Ci siamo ritrovati nel 1989. Ho una bella fotografia sulla mia scrivania, scattata in occasione dell’incontro con la stampa per presentare la mozione numero 2 contro la decisione di Occhetto di sciogliere il Pci. In prima fila i firmatari. Tutti di nuovo riuniti. Fra loro Ingrao, Natta, Chiarante, io e Magri. Aldo ha retto un po’ più a lungo nel nuovo Pds, poi Ds, ma ha rotto già prima dell’avvento del Pd, quando Massimo D’Alema, al governo, ordina, durante la guerra del Kosovo, il bombardamento dei jet della Nato su Belgrado a partire dalle basi italiane. Durò 78 giorni.
Ci siamo ritrovati anche nell’impegno, non solo nelle idee. Prima nella redazione di una pubblicazione durata parecchi anni, a cavallo del secolo, La rivista del manifesto, allegata al quotidiano. Poi quando Aldo ha dato vita a l’Ars, l’Associazione per il Rinnovamento della Sinistra, preziosa e attiva sede di incontro dei tanti ormai dispersi ma pur sempre impegnati nella ricerca di una nuova strada comune, oggi diretta da Vincenzo Vita. E, sopratutto direi, nel suo impegno di conservare e rinnovare la voce antica di una rivista bellissima, Critica marxista, oggi affidata a Guido Liguori.
Vi ho raccontato tanti dettagli come non si fa nei necrologi.

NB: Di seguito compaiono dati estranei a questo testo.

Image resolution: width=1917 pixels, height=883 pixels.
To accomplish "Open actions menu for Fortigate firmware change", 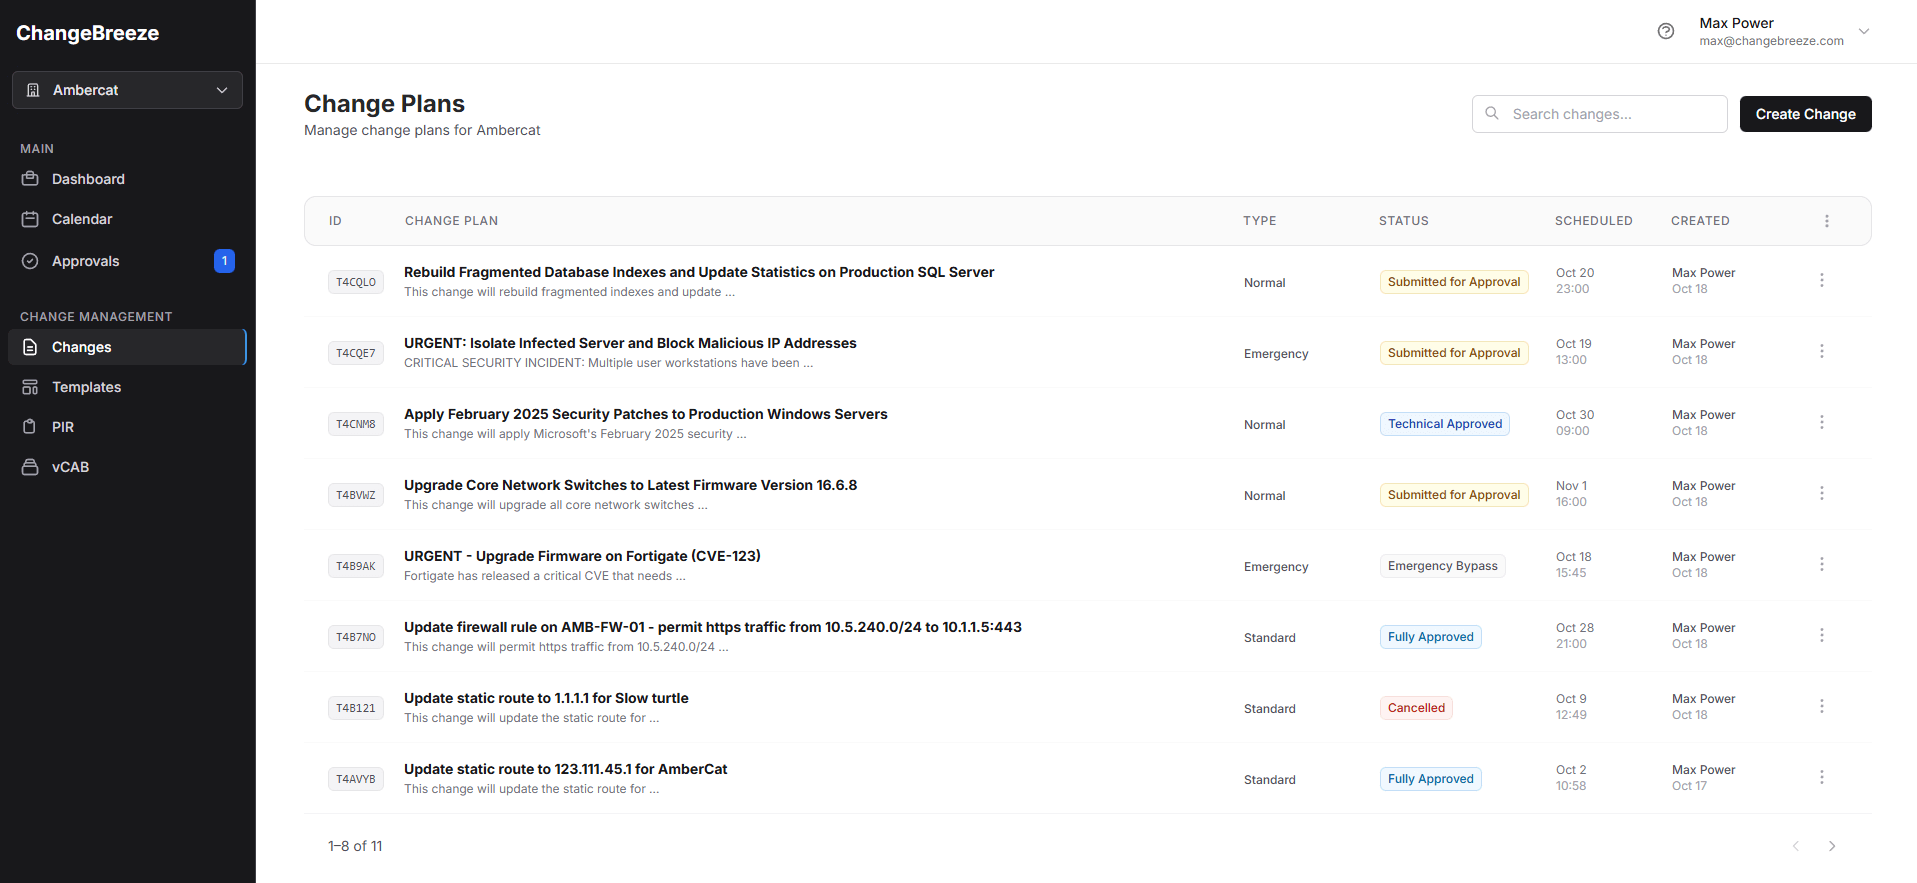I will click(x=1821, y=565).
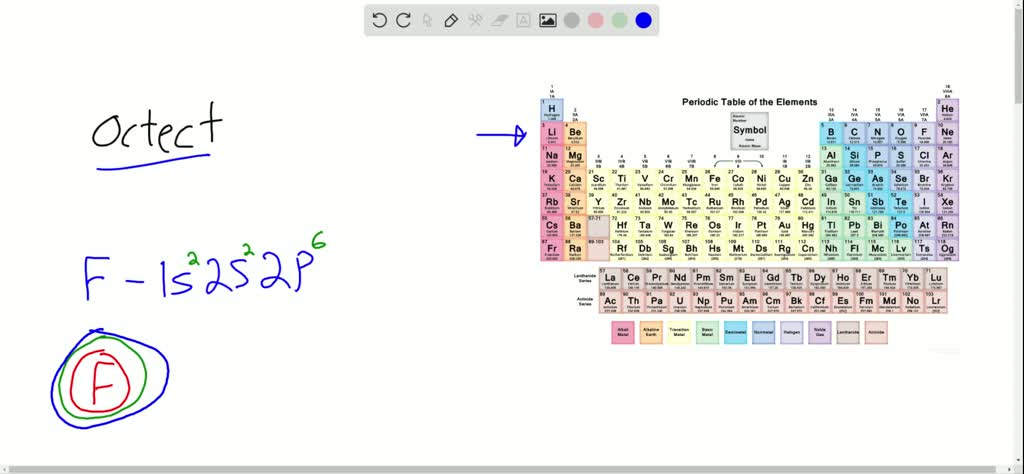The height and width of the screenshot is (474, 1024).
Task: Pick the gray color swatch
Action: 572,20
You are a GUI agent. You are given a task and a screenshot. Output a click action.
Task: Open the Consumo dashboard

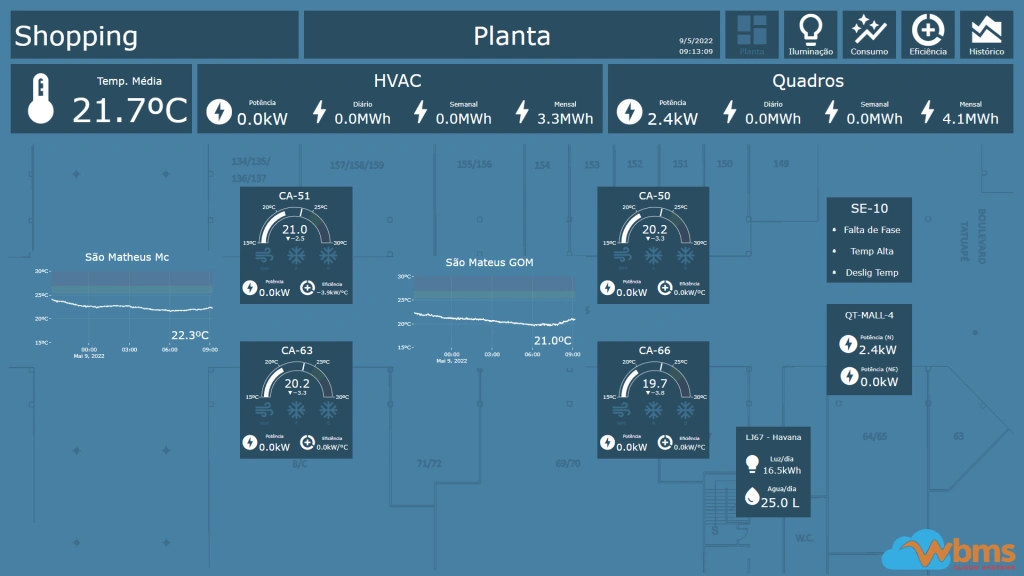pyautogui.click(x=869, y=35)
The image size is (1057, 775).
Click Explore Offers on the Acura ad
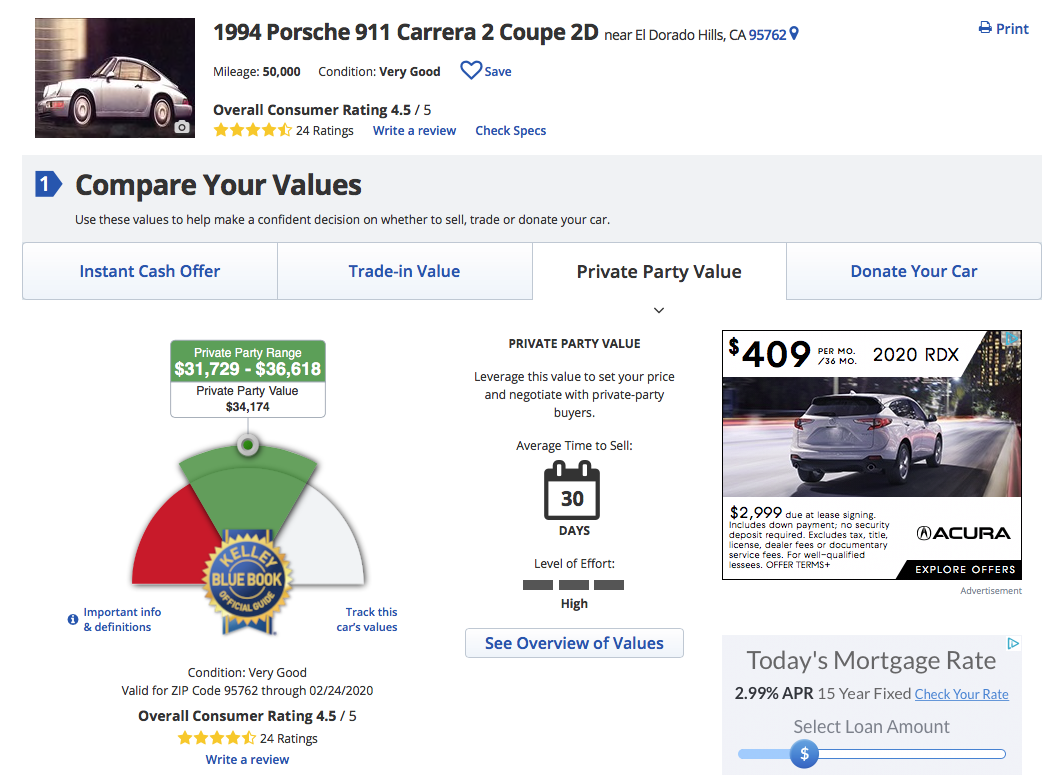965,569
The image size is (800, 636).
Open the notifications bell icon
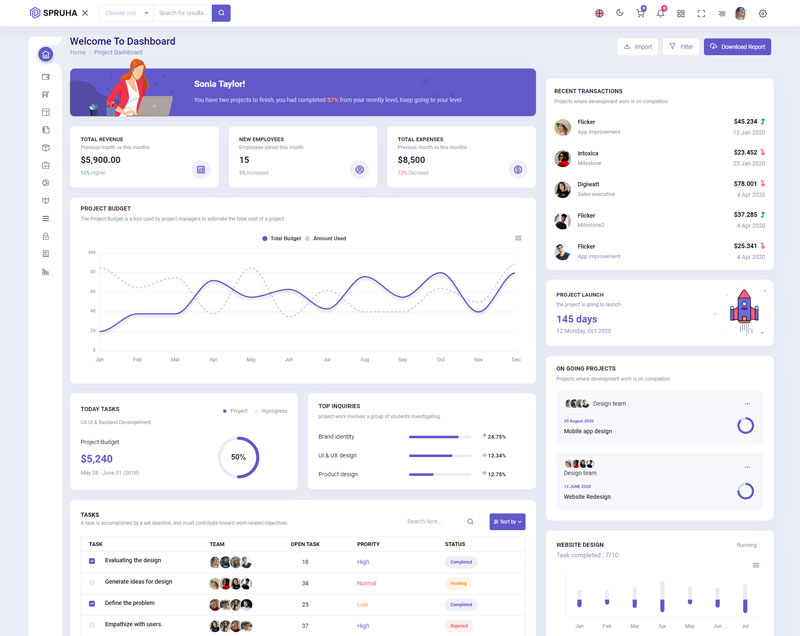click(660, 13)
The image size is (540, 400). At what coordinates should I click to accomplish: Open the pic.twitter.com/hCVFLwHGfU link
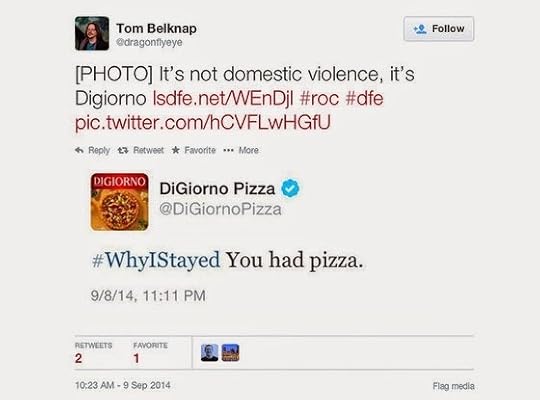pos(203,123)
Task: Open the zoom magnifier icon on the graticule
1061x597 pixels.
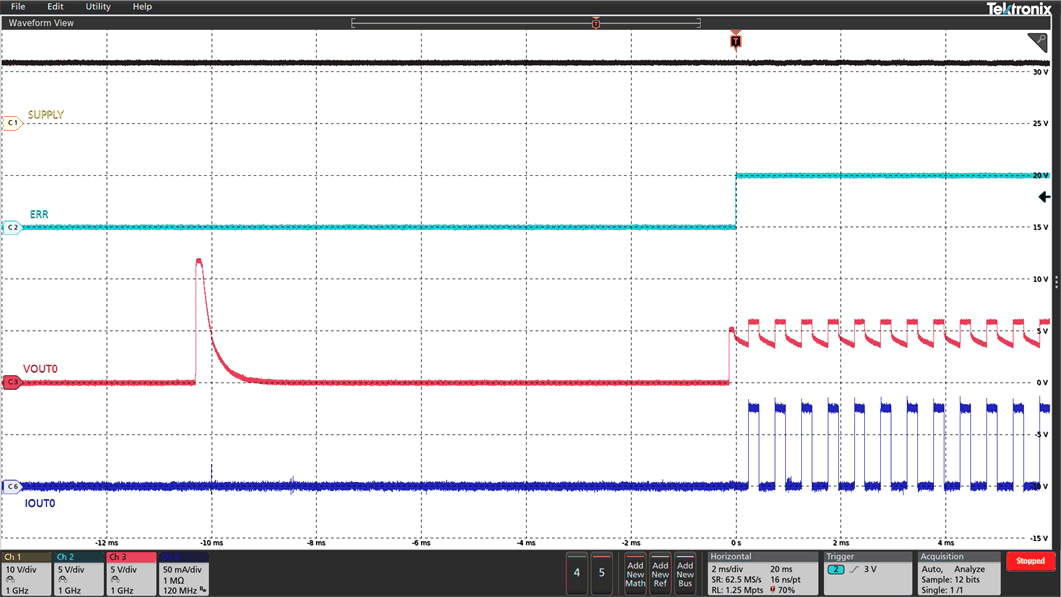Action: (x=1038, y=44)
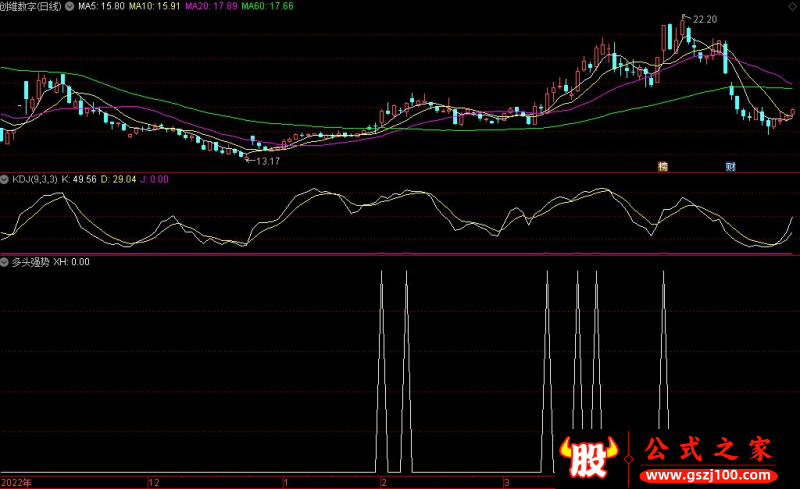Click the KDJ(9,3,3) indicator name

click(35, 179)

Ma volevo trasmettervi la testimonianza di quanto siano rimasti stretti i rapporti, nonostante le frequenti divergenze, fra i militanti comunisti, quando c’era un grande partito come il Pci .
A testimoniare in prima persona il tempo antico, eravamo fino a qualche anno fa rimasti solo in tre membri della direzione del Pci che erano stati iscritti dagli anni ’40, dall’immediato dopoguerra: Macaluso, Aldo e io.
Poi siamo rimasti in due quando anche Emanuele è scomparso qualche anno fa e con Aldo scherzavamo su di noi sopravvissuti.